First, a historical parable: http://www.cmog.org/index.asp?pageId=742
Moral: radical change to your economic base can be seen as a bad thing that needs to be repressed or, preferably, destroyed outright. -
fire is pretty ancient...
blow glass. that's pure chemistry.
http://www.cmog.org/index.asp?pageId=426
or spin fire. it's close to pure math. lol.
http://www.homeofpoi.com/
get primal! \m/ stack rocks and dance in your underpants. i do, and i still lurve my tecknowledgey. ;) peace. -
Re:Rocket Science is ... Rocket Science
1. Solids can also evaporate, but they do so at a rate about 10^40 slower than say water, so it makes no sense to say that solids flow.
2. Glass does not flow, in fact it is about a billion times less viscous than lead http://www.cmog.org/index.asp?pageId=745
http://www.glassnotes.com/WindowPanes.html
3. Hydrogen cools when heated, per the Joule-Thompson effect. Search for the second instance of "James Dewar" http://www.hq.nasa.gov/office/pao/History/SP-4404/ app-a1.htm
And yooouuurrrreeee out! -
The Corning article
This needs some serious modding up. It's not like the scientists at Corning are playing around. Glass is their life.

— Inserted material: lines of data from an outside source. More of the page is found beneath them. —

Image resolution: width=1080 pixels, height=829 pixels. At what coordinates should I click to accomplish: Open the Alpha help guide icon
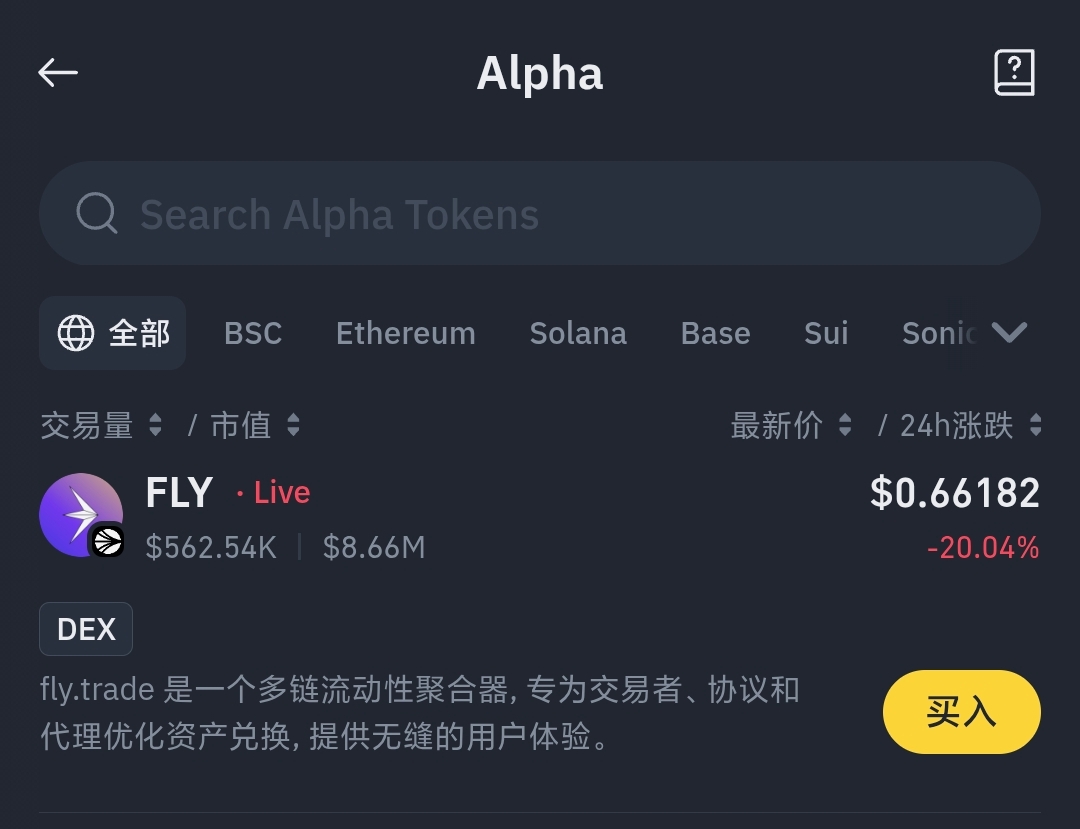(x=1014, y=72)
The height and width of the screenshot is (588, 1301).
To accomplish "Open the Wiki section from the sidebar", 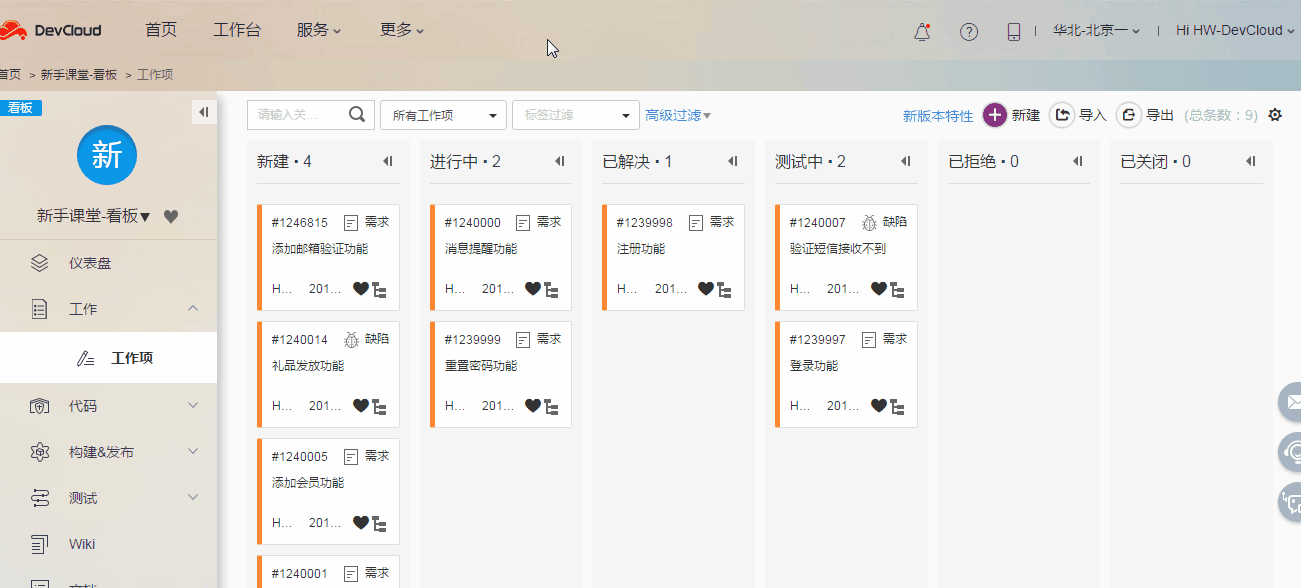I will [x=39, y=543].
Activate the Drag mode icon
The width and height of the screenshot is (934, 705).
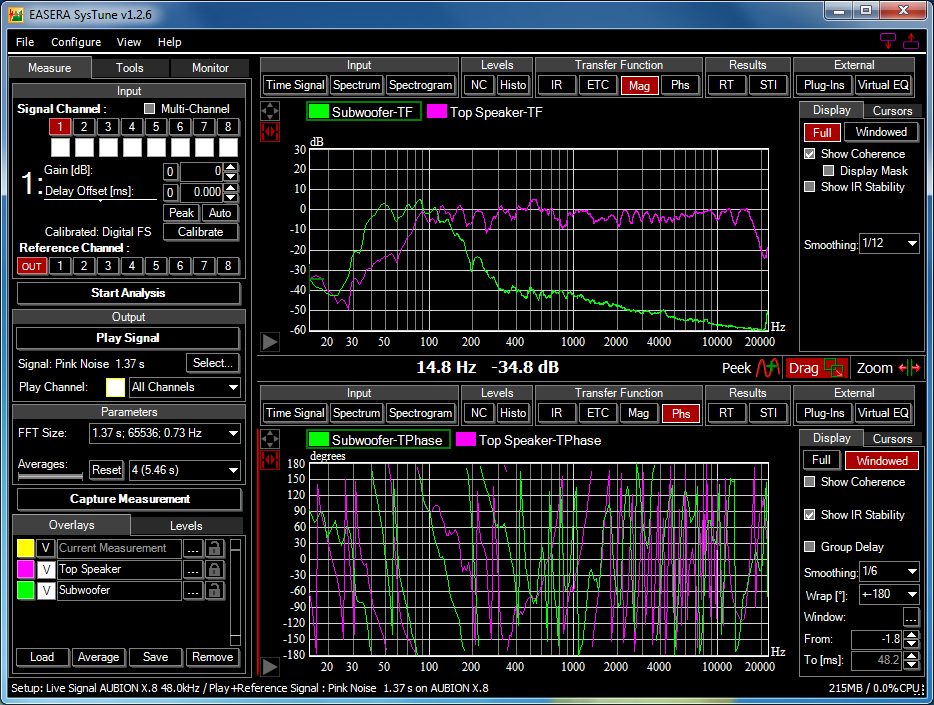click(835, 368)
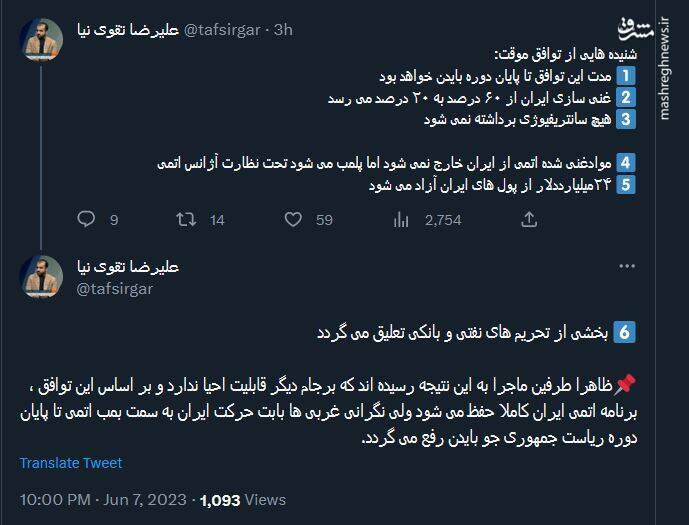Open the 3h timestamp link

pos(283,30)
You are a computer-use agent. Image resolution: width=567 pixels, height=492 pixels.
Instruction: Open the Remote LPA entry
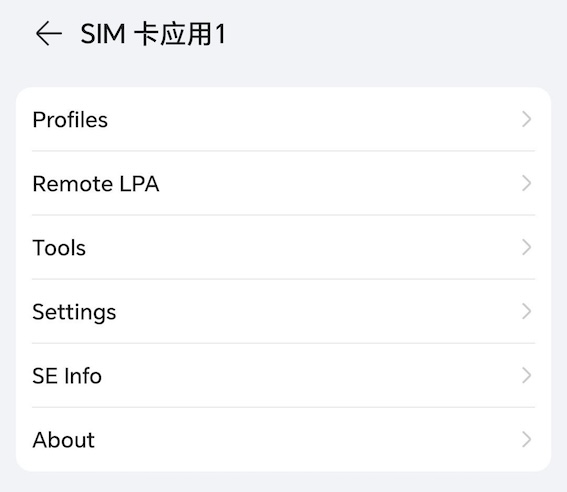point(284,183)
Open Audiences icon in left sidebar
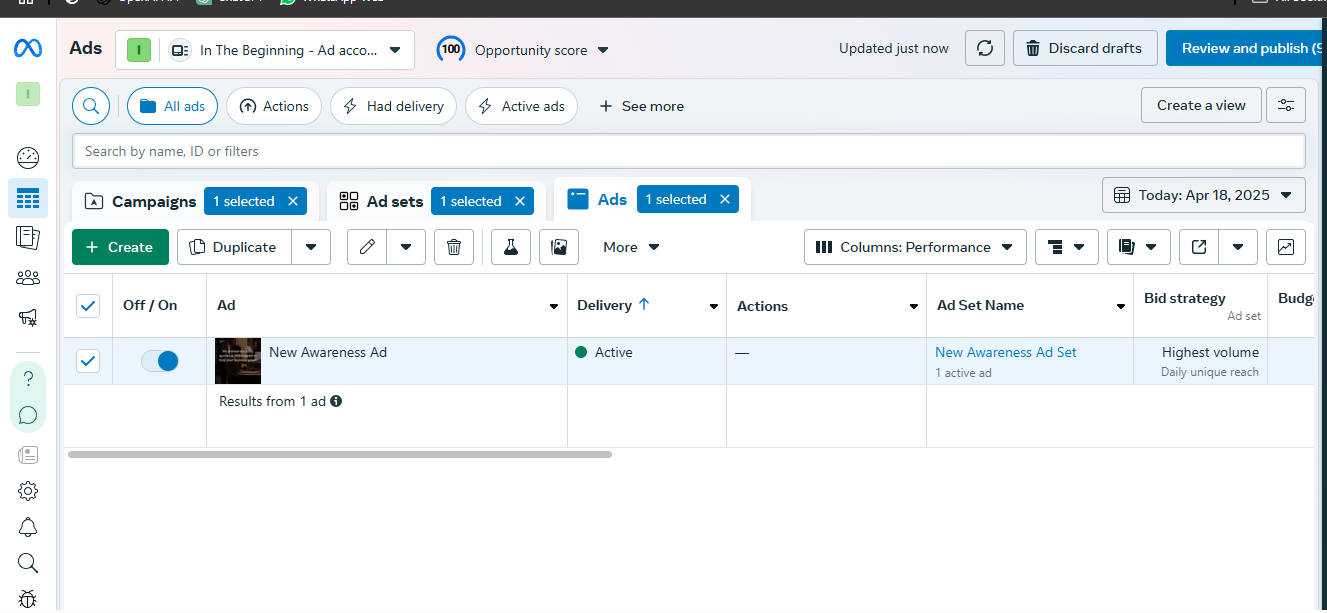The height and width of the screenshot is (613, 1327). [28, 277]
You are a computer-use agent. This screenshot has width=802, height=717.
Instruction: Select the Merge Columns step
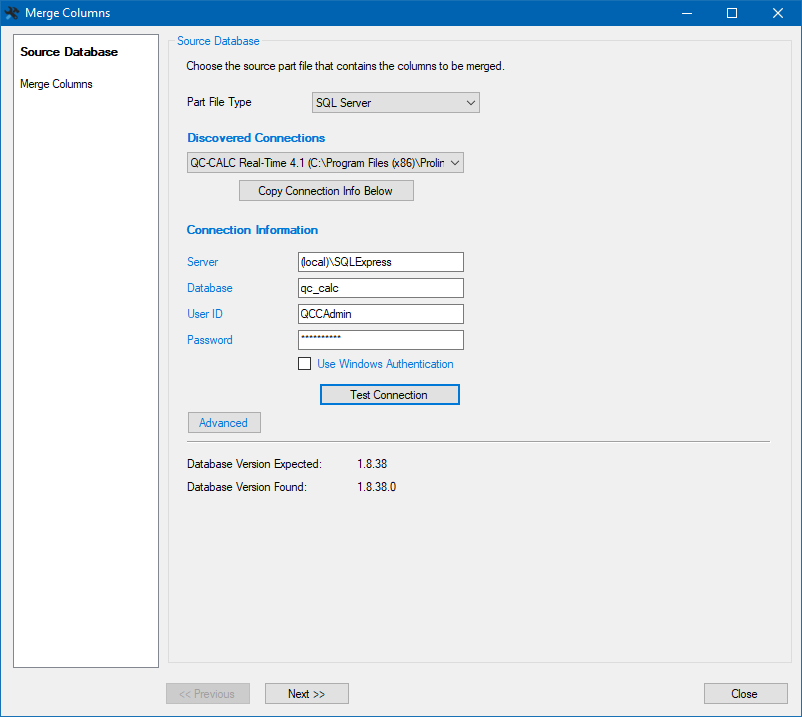56,83
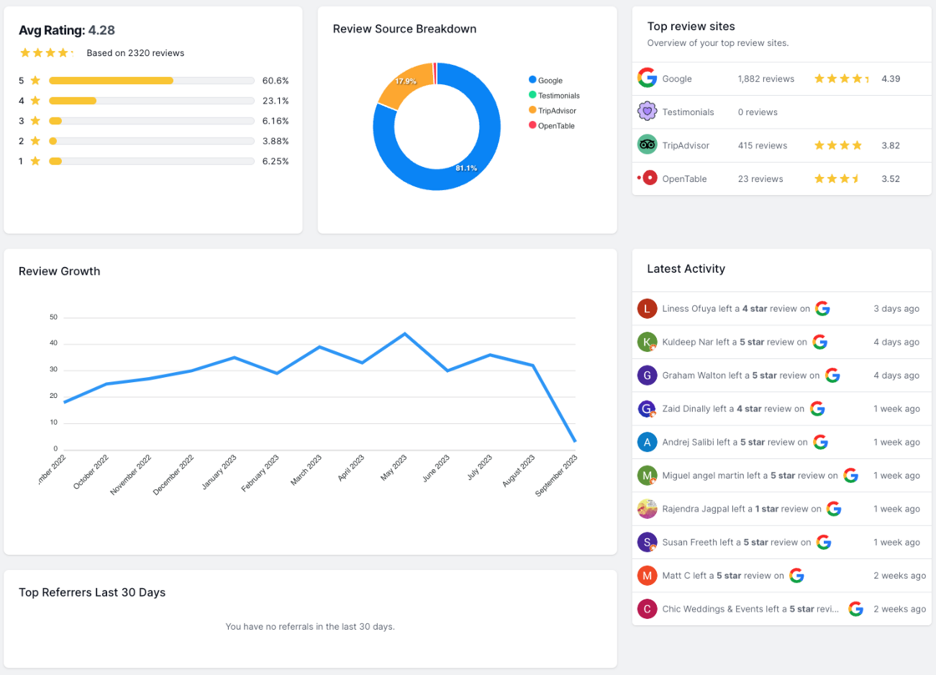
Task: Click the May 2023 peak on growth chart
Action: tap(405, 334)
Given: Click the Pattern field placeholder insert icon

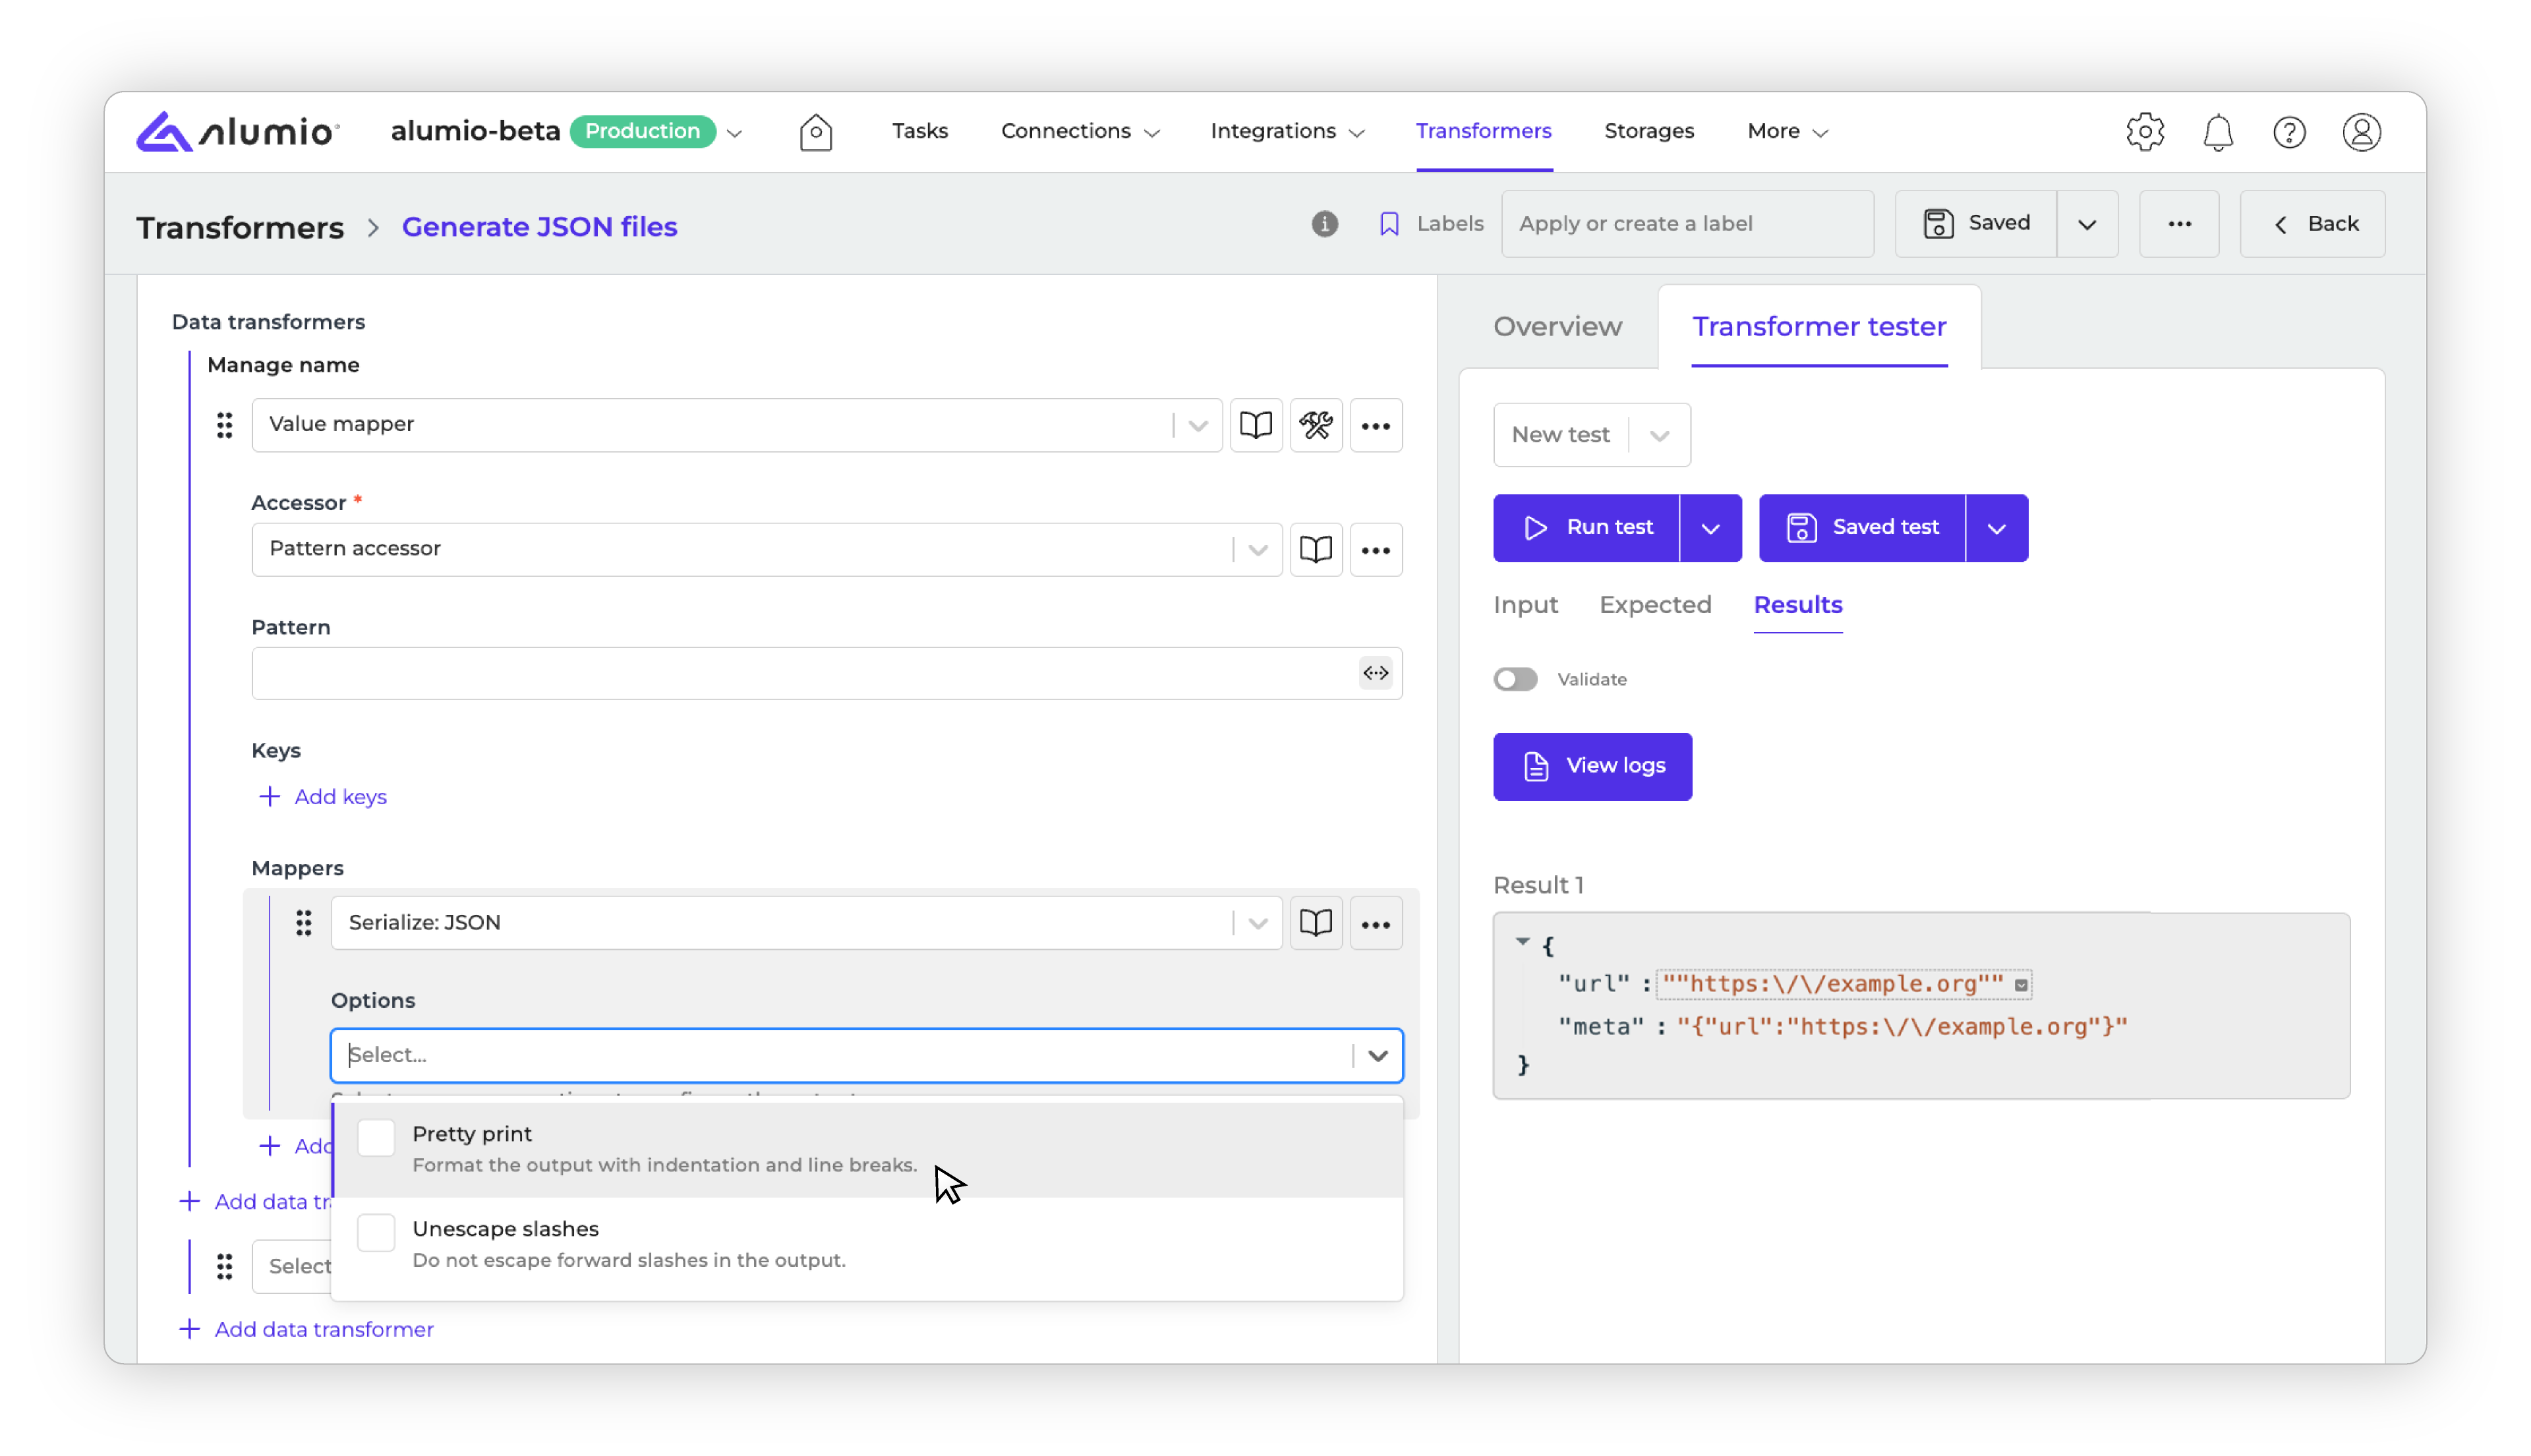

At any rate, I just read this article yesterday, in fact. In my other life outside of real work, I'm a glass artist - I work mainly in stained glass ("cold" work, solid enough if you're trying to score and snap!) glass fusing ("warm" glass) and beadmaking or lampwork (at the very edge of "hot.") The properties of my meduim are fascinating to me.
One point that the above quoted article brings up is the "viscosity" or flow-ability (for lack of a better way of putting it) of the lead that is used in stained glass work. Buh-leeve me, the lead is far more pliable and - dare I say it? - "fluid" than the glass. So is the lead/tin solder used in another method of glass work, copper foil.
At any rate, the Corning Museum of Glass has a web site that's good for all sorts of glass surfing. -
Re:No..
what the hell are you talking about?
Glass is a SOLID at room temperature. It does NOT FLOW SLOWLY.